Soviet Union Table of Contents
Membership in the CPSU for both political and nonpolitical careers was absolutely essential for advancement above a certain level in society. All of the key positions of power in the Soviet Union were subject to the nomenklatura (see Glossary), the list of positions over which a given party committee had the right of confirmation. Power and authority increased the higher one rose in the party, as did monetary and nonmonetary benefits. Also, party membership often brought an opportunity denied to most Soviet citizens--the right to travel abroad.

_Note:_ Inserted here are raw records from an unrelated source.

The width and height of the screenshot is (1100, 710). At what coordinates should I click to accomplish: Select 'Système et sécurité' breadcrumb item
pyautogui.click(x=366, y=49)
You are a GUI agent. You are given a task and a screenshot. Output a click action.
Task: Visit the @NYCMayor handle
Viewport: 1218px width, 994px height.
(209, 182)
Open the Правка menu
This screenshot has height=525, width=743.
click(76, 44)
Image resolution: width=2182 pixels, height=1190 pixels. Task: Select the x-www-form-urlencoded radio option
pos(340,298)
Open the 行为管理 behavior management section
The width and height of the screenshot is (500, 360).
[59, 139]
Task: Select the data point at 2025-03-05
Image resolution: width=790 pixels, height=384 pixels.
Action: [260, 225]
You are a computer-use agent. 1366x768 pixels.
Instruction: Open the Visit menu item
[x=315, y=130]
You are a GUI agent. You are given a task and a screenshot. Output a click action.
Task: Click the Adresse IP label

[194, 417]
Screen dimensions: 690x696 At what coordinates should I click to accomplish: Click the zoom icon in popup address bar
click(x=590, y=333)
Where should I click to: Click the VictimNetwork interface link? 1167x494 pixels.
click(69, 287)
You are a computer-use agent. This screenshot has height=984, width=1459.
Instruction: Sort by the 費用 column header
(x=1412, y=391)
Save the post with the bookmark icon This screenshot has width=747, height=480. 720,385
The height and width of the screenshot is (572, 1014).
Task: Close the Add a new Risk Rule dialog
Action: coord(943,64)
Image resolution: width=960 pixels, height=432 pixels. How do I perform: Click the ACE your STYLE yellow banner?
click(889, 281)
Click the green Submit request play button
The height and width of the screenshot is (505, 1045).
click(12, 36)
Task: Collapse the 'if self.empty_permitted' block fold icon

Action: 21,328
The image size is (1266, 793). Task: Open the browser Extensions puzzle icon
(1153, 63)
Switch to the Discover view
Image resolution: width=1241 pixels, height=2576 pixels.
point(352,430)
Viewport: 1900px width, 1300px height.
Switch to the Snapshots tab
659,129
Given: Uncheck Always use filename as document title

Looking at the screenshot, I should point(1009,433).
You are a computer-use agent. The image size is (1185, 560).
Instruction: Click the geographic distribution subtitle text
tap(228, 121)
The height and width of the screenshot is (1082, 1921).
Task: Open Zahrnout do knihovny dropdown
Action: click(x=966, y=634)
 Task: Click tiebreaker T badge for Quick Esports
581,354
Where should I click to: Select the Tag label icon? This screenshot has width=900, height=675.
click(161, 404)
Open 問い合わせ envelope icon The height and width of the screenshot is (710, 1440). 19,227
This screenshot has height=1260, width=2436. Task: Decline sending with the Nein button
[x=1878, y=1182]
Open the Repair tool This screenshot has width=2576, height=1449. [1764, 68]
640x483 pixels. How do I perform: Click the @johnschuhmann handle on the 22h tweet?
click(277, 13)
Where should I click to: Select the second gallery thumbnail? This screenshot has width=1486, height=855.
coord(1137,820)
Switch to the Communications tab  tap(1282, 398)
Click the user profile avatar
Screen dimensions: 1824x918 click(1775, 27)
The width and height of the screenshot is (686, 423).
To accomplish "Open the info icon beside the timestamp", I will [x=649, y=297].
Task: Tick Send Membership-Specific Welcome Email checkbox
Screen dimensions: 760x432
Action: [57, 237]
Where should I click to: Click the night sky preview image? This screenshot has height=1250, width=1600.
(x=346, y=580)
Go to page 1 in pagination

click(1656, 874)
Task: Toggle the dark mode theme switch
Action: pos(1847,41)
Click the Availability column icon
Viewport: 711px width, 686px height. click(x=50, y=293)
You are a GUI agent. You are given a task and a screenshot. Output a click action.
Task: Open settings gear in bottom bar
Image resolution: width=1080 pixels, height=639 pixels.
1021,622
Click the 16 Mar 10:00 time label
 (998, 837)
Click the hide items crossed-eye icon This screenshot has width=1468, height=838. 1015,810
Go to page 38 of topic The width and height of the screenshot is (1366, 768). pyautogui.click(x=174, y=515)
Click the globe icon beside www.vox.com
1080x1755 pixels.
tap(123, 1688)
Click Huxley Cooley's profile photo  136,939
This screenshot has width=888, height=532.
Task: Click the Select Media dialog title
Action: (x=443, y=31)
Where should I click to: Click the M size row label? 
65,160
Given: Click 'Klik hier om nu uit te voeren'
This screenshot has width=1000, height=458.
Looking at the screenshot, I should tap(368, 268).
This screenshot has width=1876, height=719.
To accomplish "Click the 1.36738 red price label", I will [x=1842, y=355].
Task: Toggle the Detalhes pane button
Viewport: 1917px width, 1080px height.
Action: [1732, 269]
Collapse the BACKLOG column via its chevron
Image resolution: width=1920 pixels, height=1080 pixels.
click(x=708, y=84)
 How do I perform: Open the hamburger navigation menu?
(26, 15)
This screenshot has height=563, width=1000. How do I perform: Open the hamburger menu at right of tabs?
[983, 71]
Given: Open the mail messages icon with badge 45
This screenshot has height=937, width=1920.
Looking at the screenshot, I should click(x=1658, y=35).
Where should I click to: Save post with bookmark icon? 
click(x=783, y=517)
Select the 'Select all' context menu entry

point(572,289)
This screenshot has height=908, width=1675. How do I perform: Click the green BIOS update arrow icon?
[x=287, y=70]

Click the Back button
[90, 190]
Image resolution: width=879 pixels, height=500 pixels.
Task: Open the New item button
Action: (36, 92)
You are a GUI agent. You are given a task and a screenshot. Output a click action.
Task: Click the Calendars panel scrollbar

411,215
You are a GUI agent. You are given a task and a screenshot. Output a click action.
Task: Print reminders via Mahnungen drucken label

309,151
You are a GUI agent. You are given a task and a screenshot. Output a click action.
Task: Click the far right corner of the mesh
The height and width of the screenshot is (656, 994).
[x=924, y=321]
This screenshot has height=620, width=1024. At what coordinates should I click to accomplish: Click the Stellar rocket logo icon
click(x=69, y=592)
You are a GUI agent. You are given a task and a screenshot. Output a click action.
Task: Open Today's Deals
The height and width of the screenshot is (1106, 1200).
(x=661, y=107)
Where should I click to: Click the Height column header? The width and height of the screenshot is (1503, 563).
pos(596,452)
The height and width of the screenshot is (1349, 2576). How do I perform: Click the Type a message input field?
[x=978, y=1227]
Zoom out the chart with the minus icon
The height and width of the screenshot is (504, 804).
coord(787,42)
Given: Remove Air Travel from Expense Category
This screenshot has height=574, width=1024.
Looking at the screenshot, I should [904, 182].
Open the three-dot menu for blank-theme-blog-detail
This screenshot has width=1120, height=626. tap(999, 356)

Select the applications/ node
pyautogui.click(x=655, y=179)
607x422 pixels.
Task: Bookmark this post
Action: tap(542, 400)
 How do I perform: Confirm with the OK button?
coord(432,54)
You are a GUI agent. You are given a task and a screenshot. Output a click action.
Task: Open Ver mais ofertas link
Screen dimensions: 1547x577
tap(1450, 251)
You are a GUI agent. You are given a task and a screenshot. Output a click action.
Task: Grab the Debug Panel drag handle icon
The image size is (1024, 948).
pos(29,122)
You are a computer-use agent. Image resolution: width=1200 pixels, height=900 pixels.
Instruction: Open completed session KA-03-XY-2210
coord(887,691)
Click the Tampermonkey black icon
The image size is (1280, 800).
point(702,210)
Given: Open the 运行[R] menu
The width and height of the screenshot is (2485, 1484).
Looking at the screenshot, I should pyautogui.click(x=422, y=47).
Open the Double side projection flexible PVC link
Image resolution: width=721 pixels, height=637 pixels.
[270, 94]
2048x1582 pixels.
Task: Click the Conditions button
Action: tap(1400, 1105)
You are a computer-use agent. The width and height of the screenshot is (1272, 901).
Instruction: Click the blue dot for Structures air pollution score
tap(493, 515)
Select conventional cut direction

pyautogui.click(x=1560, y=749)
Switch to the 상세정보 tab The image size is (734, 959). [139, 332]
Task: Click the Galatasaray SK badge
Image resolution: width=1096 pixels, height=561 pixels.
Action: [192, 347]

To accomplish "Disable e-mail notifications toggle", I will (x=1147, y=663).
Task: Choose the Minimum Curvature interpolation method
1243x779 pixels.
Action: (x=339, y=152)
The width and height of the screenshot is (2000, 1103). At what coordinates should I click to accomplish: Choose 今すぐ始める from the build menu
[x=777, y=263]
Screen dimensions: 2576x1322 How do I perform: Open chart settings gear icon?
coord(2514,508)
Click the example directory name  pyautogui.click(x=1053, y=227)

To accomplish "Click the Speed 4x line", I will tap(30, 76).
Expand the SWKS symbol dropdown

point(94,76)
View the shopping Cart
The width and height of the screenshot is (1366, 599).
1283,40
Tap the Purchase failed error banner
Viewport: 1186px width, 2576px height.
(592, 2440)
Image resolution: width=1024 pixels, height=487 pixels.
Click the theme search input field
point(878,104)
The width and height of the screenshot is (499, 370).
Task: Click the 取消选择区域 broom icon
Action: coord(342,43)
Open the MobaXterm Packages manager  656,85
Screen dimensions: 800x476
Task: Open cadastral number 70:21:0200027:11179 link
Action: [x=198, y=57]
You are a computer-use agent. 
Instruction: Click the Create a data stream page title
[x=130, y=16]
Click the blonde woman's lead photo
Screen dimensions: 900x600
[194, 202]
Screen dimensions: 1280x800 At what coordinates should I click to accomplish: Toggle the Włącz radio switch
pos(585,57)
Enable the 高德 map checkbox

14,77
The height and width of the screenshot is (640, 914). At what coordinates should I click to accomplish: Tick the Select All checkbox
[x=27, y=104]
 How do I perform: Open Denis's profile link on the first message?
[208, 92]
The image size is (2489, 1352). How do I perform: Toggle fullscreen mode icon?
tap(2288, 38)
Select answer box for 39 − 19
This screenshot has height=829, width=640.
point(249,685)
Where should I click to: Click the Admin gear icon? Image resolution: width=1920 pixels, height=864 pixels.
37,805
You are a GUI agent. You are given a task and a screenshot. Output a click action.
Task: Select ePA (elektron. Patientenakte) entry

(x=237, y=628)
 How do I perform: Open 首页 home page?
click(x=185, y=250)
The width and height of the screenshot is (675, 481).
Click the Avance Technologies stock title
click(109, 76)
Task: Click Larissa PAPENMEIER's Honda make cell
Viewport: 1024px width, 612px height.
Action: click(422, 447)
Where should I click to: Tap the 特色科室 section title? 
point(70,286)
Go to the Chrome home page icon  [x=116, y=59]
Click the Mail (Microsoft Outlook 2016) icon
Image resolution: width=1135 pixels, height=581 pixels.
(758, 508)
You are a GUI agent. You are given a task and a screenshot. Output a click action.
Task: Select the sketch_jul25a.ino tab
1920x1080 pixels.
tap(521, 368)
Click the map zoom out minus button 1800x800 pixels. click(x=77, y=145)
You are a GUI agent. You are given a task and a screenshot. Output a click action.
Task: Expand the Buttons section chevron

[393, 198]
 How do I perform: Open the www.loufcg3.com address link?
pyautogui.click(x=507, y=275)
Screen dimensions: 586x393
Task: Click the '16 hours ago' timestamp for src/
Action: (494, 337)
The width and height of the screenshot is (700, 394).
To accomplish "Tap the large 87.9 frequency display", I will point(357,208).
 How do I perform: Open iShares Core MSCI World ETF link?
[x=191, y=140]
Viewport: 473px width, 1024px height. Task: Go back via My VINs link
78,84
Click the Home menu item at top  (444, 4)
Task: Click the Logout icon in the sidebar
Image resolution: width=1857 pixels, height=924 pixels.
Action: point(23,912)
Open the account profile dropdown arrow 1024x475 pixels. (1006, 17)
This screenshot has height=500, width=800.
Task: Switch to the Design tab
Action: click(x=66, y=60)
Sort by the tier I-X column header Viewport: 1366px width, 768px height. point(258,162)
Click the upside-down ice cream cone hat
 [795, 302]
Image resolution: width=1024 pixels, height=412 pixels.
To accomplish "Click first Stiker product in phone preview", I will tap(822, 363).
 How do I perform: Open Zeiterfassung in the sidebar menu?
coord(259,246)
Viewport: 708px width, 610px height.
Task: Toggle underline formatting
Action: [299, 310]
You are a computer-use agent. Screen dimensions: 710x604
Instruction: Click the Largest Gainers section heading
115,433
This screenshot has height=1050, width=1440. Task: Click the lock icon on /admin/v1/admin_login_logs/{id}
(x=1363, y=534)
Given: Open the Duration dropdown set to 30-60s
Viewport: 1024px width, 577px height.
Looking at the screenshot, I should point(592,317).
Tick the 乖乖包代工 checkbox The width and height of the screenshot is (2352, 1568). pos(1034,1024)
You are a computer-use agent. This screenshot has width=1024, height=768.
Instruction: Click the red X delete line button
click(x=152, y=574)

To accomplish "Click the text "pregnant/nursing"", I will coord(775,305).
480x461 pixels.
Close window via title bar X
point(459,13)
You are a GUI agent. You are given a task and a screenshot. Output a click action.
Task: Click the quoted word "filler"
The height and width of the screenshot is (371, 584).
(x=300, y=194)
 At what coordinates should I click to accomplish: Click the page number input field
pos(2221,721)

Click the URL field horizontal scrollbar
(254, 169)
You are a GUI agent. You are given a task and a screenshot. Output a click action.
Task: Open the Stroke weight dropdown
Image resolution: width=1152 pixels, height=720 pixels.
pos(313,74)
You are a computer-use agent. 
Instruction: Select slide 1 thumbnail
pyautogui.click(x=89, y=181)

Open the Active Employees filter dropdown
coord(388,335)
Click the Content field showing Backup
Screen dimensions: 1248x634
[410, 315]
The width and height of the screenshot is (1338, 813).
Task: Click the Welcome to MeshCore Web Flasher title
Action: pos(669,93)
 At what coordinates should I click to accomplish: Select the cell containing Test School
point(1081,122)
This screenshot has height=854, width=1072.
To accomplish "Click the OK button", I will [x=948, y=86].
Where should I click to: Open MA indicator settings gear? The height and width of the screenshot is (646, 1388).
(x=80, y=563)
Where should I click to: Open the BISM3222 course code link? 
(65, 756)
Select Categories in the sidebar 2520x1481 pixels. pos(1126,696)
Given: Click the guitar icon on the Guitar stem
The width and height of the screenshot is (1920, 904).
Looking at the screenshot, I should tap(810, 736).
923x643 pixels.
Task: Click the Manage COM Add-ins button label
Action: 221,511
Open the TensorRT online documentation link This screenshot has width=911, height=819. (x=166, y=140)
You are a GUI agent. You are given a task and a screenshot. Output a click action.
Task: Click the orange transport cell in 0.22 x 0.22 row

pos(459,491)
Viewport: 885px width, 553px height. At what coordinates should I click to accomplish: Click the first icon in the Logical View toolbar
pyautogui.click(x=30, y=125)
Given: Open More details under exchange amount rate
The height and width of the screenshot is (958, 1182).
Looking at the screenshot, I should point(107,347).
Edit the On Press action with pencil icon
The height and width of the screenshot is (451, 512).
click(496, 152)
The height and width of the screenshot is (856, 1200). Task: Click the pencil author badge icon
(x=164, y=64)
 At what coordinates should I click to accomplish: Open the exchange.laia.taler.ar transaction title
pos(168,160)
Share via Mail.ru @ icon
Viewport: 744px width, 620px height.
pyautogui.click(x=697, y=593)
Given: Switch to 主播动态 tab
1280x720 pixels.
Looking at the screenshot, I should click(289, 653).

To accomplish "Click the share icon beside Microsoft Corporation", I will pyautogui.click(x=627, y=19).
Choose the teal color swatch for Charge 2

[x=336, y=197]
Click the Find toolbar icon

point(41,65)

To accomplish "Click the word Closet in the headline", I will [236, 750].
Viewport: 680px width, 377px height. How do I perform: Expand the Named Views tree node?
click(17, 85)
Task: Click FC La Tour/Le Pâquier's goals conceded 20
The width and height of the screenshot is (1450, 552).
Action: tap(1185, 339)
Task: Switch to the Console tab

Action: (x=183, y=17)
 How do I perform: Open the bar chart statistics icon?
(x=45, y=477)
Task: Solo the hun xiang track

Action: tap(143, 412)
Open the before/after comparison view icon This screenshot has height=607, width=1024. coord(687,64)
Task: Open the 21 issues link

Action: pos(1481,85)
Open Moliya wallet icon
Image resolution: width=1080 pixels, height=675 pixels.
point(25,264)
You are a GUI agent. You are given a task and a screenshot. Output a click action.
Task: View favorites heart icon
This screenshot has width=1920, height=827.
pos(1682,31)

In 1989 Russians possessed an inherent social advantage in the Soviet Union. They, and to a lesser extent other Slavs, dominated the central government, party, economy, military, and security hierarchies. Possessing a higher educational level and a higher rate of party membership than most of the non-Russian nationalities, Russians also were overrepresented in skilled labor, white-collar, and elite positions. The Russian language was the official language of the state and the language of interethnic communication, which gave an advantage to Russians over nonRussians , who needed to master Russian as a second language for socioeconomic advancement. Non-Russians also generally possessed a lower rate of urbanization than Russians, who thus enjoyed better access to higher-paying employment and to education institutions.
Jews, as well, were overrepresented in certain areas of the arts, science, academe, and certain professions; but this predominance did not stem from an inherent advantage, as with the Russians, but rather from achievement. Unlike Russians, Jews were subject to discriminatory quotas for admission to academe and some professions and, according to one Western scholar, were excluded from foreign trade organizations.
Within the non-Russian republics and smaller administrative divisions, local ethnic hierarchies or "mafias" existed, especially in those regions where the clan system was still pervasive, such as the Caucasus and Central Asia. These patronage systems flourished during the era of Leonid I. Brezhnev, but Mikhail S. Gorbachev has attempted to weaken their economic and political power.
Intermarriage among nationalities has produced social mobility, particularly in the case of offspring, who legally must identify themselves by the nationality of either their mother or their father. In this case, upward mobility has occurred if the children have chosen the larger or more dominant nationality in the area, especially if it were Russian.